Butterworth: Banks of Green Willow

The Banks of Green Willow was the third of three “idylls” George Butterworth composed. He wrote this one based on a Sussex folk tune in 1913 when he was 28 years old. It was first performed the following February in West Kirby by the Halle and Liverpool Orchestras under 24-year-old Adrian Boult, a friend of Butterworth’s from Oxford, where both were presidents of the university music club at different times.
Butterworth had composed some early works at Eton but his interest blossomed at Trinity College, Oxford. Other Oxford contemporaries included folk song specialist Cecil Sharp and fellow composer Ralph Vaughan Williams, who was also interested in folk song. In 1907, Butterworth wrote down several hundred and recorded some of them as well. They can still be heard today. This one was sung by a Mr and Mrs Cranstone in Billingshurst.

Like the earlier idylls, this piece is around five minutes long, starts calmly then builds up before finishing more serenely. The original song told a rather dark story. A farmer’s daughter becomes pregnant after meeting a sea captain and runs away with him after stealing from her parents. Her labour faces complications and with no help she urges her beau to throw her and her child overboard. He does this and sings a lament remembering fondly happier times.
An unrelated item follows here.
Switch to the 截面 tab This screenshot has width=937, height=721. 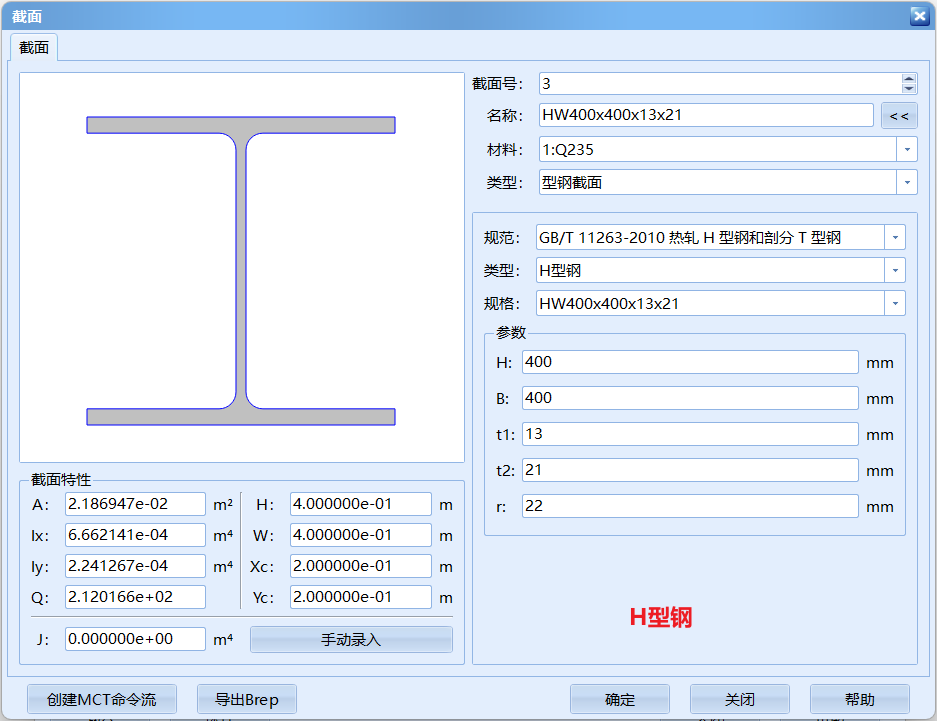(x=32, y=46)
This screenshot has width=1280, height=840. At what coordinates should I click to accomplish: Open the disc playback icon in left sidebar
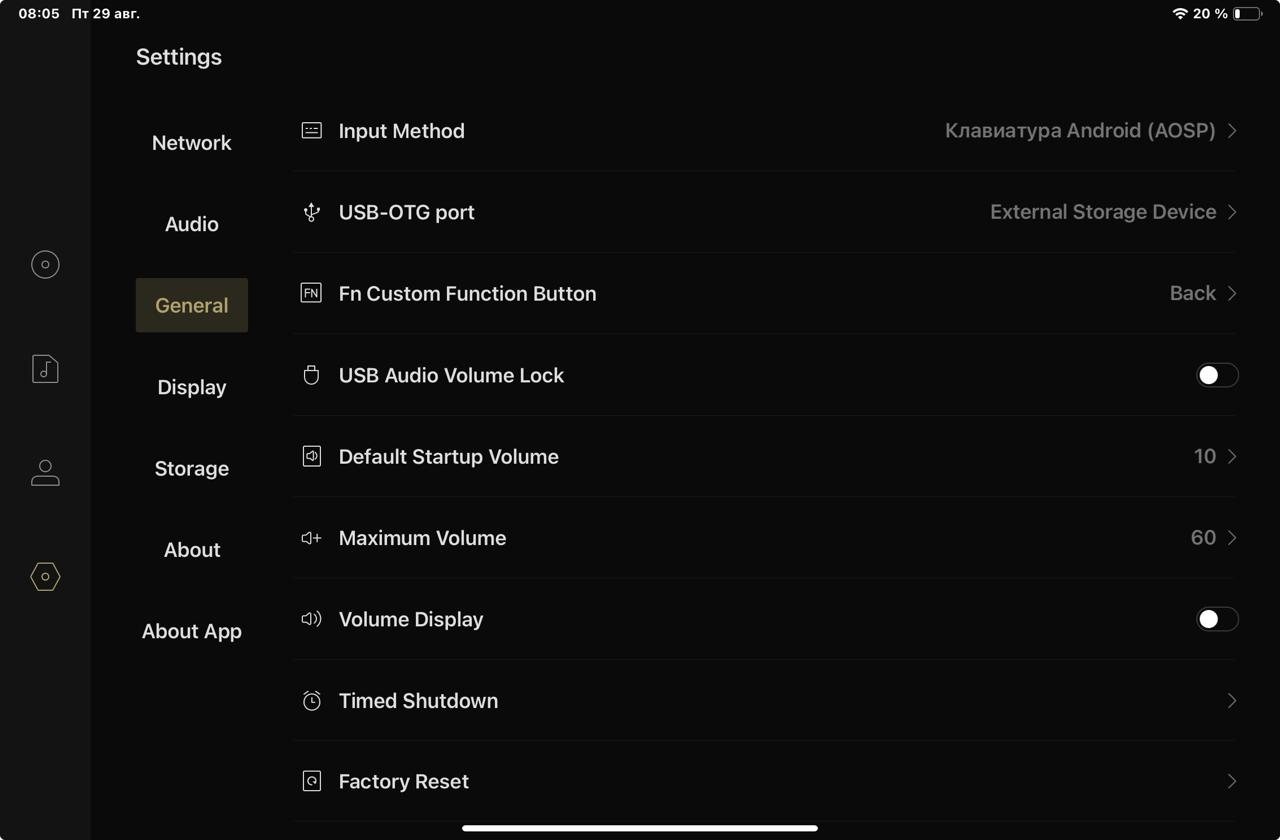pos(45,264)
This poignant tale echoes Butterworth’s to some degree. Later that year war broke out and Butterworth put his promising musical career to one side, signing up almost immediately. He was commissioned in the Durham Light Infantry. Two years later on 5 August 1916 he died on the Somme, aged 31.
He was shot by a sniper a month into the major offensive by the British army, which had resulted in heavy casualties. His body was never recovered and his name is one of the many on the Thiepval Memorial. In the early stages of the Somme he was awarded the military cross for capturing trenches near Pozieres.

His brigade commander and his men had not known he was an accomplished composer when he fell. However, The Banks of Green Willow, one of only three pieces for orchestra that survive, amply shows what a loss Butterworth was to music.

Vaughan Williams was left Butterworth’s manuscripts. Most now sit in the Bodleian Library, Oxford. His other famous compositions are settings of some of AE Housman’s poems from A Shropshire Lad. Other works Butterworth wrote do not survive as he was prone to destroy those he didn’t like.